Une grande partie des familles rurales poussent leurs filles à abandonner leurs études après la sixième année, soit la dernière année du scolaire, où les enfants sont toujours chez eux. Mais une fois, le collège appelle, les parents qui acceptent souvent le départ des garçons, refusent d’autoriser leurs filles à faire de même. Un destin fatal s’impose et les filles, encore enfants, se trouvent désormais dans l’attente d’un premier venu…
Le mariage des mineurs intervient comme conséquence logique d’une telle situation. Car ces filles se trouvent plus susceptibles de souffrir de problèmes de santé liées à la grossesse et l’accouchement ainsi que d’être victimes de violences domestiques, physiques, psychologiques et sexuelles, de la part de non seulement le mari mais aussi de la belle-famille…
Par ailleurs, en offrant des opportunités économiques et en améliorant l’accès aux services de base, tels que l’éducation et la santé, les programmes de développement rural
peuvent aider à créer des conditions propices pour changer de mentalité, faire face aux stéréotypes et penser à l’avenir des filles. Cela ne peut qu’aider également à la croissance économique du pays. Sans cela, l’exode rural resterait la seule voie possible, et les filles ne trouvent pas non plus un bon sort, puisqu’elles sont poussées à d’autres pistes impitoyables.
Il suffit de penser aujourd’hui au rôle joué par les femmes rurales dans le développement agricole et la sécurité alimentaire au Maroc, pour se rendre compte de l’importance des politiques publiques à même de pallier cet enrôlement des femmes dans des rôles traditionnels classiques et obsolètes.
L’éducation des filles rurales passe donc par des programmes intenses et volontaires d’autonomisation des femmes rurales, question d’une importance capitale pour le développement rural au Maroc. Une voie qui fera barrière devant de nombreux défis, notamment en termes d’accès aux ressources, d’accès à l’éducation, mais aussi contre la discrimination sociale et économique.
Les normes restrictives de genre sont souvent à l’origine de ces obstacles. Dans de nombreuses communautés rurales marocaines, les rôles traditionnels assignés aux filles impliquent souvent de rester à la maison pour s’occuper des tâches domestiques, tandis que les garçons sont encouragés à poursuivre leurs études. La division traditionnelle des rôles au sein des ménages ruraux assigne souvent aux filles la responsabilité de la gestion du foyer, dès leur jeune âge…
Cela limite leur temps et leur énergie disponibles pour les études, la formation et d’autres activités qui pourraient contribuer à leur émancipation.
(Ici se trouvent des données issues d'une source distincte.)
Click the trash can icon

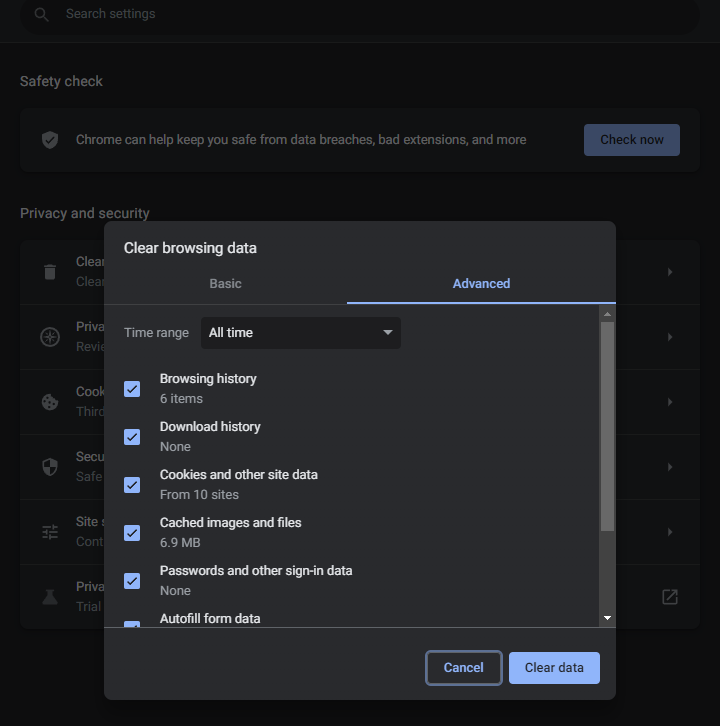pyautogui.click(x=50, y=272)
Cette répartition inégale en fonction du genre non seulement renforce les stéréotypes mais aussi limite le potentiel de développement personnel des filles, ce qui entraine de terribles conséquences sur leurs avenirs et aussi sur celui de leurs communautés.
Meryem, 17 ans , vit au Douar de Bablouta, (dans la province de Taza) affirme : « J’ai dû arrêter l’école à l’âge de 12 ans, c’était normal pour moi et je n’ai jamais vraiment remis en question cela….Toutes les femmes de mon entourage n’y sont jamais allées, où elles ont au meilleur des cas rompu après la sixième année… Mon rêve c’était de me marier, avoir des enfants et m’occuper de mon foyer… ».
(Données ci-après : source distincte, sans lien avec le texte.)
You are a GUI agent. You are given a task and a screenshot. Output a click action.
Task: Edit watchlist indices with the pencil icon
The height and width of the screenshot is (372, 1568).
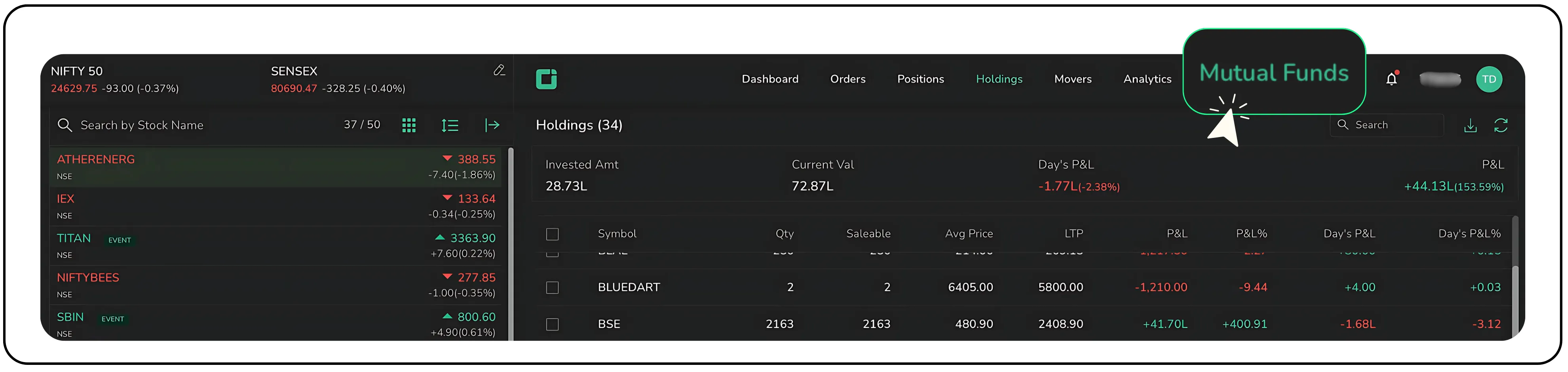click(x=499, y=70)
Un tel témoignage, de la part de cette mère-enfant met en lumière plusieurs aspects importants et dont on ne parle pas assez, l’absence de scolarisation des filles de son entourage a renforcé l’idée que le mariage et la maternité représentent les seules options légitimes pour les femmes dans ce contexte. Cela reflète l’influence des normes patriarcales sur les aspirations et les choix de vie de nombreuses femmes rurales.
Ahmed, 42 ans et père de Meryem, a quant lui une autre version des faits et développe une réflexion qui montre le chemin que les efforts doivent couvrir. « L’école n’est pas la place d’une fille comme la mienne, nous sommes une famille pauvre, et nous n’avons pas les moyens de scolariser autant d’enfants, d’où mon choix de garder les filles et de ne scolariser que les garçons » affirme-t-il.
Il ajoute, en plus, que « le départ au village voisin pour continuer ses études allait lui coûter cher, avec les mauvaises influences, et elle risquerait de perdre ses valeurs et de s’éloigner du droit chemin… ».
Ce n’est donc que le reflet de nombreuses opinions qui partagent une vision assez traditionnelle sur le rôle des femmes dans la société. Pour eux, et qu’ils le disent ou non, la place de la femme est dans sa sphère domestique, où elle doit d’occuper de son mari, de ses enfants et des tâches ménagères. Ces idées peuvent aller jusqu’à penser que l’éducation des filles est une menace aux traditions et aux valeurs religieuses et culturelles.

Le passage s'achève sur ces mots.